Weinberger continues: That was the exact subject matter of the information that the judge wanted in the case, and he made a formal, official request to me for it.

[FACT: This is a stunning and damning statement.

If Weinberger is lying, why won't the prosecution say how it was that Weinberger got to deliver a last minute secret memorandum to the sentencing judge that damned Pollard to a life sentence in spite of a plea agreement to the contrary?

Worse still, if Weinberger is telling the truth, then the sentencing judge appears to have deliberately blind-sided the defense. That is, the sentencing judge never informed the defense that he had invited a submission from the secretary of defense and he certainly made no provision for the defense to see the submission in advance. Nor did he allow the defense counsel adequate time to study the submission and prepare a legal defense to challenge to it. The sentencing judge would thus have willfully deprived Jonathan Pollard of his constitutional right to confront and challenge his accusers in a court of law.

Moreover by admitting in a subsequent ruling that Caspar Weinberger "may not have been neutral and detached" the judge may have compounded his unethical treatment of Pollard by belatedly admitting the questionable credibility of the government's key witness and yet not adjusting Pollard's sentence accordingly.]

Weinberger concludes:

I've told virtually everyone who has asked me that I have nothing further to say about Pollard, so printing comments that I've made would cause everybody to rush around and say, "Well, you talked to the MEQ, now talk to us." And I have not really talked to anybody about it.

Justice for JP Summarizes:

  • Weinberger repeatedly insists that Pollard be severely punished for crimes which he did not commit, was never charged with, and for which he was never tried, namely treason, and harm to the United States.

  • Weinberger shows a contempt and a complete disregard for American law and the notion of judicial equity.

  • Weinberger refuses to recognize that American law makes a number of clear distinctions to determine the severity of an espionage offense according to an established legal standard.

  • Weinberger ignores the principle of equal justice where legal precedent establishes the usual punishment meted out for each offense.

  • Weinberger makes numerous accusations against Pollard without a shred of hard evidence to support these charges.

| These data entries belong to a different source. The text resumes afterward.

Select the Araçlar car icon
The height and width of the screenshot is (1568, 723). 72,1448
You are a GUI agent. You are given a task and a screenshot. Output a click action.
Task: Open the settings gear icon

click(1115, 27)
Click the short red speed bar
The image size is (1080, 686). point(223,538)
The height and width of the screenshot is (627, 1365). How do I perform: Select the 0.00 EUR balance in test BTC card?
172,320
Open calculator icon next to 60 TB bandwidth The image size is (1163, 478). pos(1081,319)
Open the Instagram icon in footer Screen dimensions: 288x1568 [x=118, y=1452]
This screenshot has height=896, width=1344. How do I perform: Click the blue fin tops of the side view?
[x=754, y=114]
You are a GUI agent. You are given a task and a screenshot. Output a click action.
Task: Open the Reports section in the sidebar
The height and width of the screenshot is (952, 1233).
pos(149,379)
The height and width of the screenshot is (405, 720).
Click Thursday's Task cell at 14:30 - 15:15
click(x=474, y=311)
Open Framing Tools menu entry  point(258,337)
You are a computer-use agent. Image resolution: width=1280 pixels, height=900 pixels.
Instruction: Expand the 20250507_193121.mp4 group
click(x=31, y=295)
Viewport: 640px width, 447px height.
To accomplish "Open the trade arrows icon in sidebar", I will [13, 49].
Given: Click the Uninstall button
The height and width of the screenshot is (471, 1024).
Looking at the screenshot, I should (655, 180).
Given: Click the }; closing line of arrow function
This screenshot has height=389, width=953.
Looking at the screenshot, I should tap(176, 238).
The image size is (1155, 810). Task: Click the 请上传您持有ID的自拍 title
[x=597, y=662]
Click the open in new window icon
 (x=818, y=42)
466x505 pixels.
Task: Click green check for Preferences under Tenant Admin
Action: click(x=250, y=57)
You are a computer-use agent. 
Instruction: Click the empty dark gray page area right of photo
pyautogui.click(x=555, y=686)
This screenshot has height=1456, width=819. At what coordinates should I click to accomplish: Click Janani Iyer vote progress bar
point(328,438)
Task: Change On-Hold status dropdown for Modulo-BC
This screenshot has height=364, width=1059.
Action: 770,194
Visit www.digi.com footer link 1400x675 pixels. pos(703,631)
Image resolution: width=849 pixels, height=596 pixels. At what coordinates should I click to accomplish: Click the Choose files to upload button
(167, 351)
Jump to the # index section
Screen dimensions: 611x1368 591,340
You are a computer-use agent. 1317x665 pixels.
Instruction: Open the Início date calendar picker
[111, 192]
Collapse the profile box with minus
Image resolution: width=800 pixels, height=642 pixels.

  • Either Weinberger is lying about how he came to submit his infamous secret memorandum to the sentencing judge at the last moment before sentencing, or

  • Weinberger reveals his participation in the sentencing of Jonathan Pollard as a deeply unethical move on the part of the sentencing judge to deprive Pollard of his constitutional right to due process.

  • Weinberger claims that he is not driven by any personal animus towards Pollard, Israel or the Jewish people. The absence of any legal explanation for Jonathan Pollard's excessive sentence and harsh treatment - unchallenged secret evidence notwithstanding- does not support this claim.

The following points should also be noted:

  • The plea bargain that Jonathan Pollard entered into with the government dealt with the only offense with which he was charged: one count of passing classified information to an ally. This offense carries a median sentence of 2 to 4 years.

  • There were no other charges against Pollard other than the one count of passing classified information to an ally, and no additional charges were dropped as a result of the plea agreement.

  • In complete violation of his plea agreement, Jonathan Pollard received a life sentence on the basis of false and misleading secret evidence - Weinberger's still classified memorandum - which Pollard, to this day, has never been allowed to challenge in a court of law.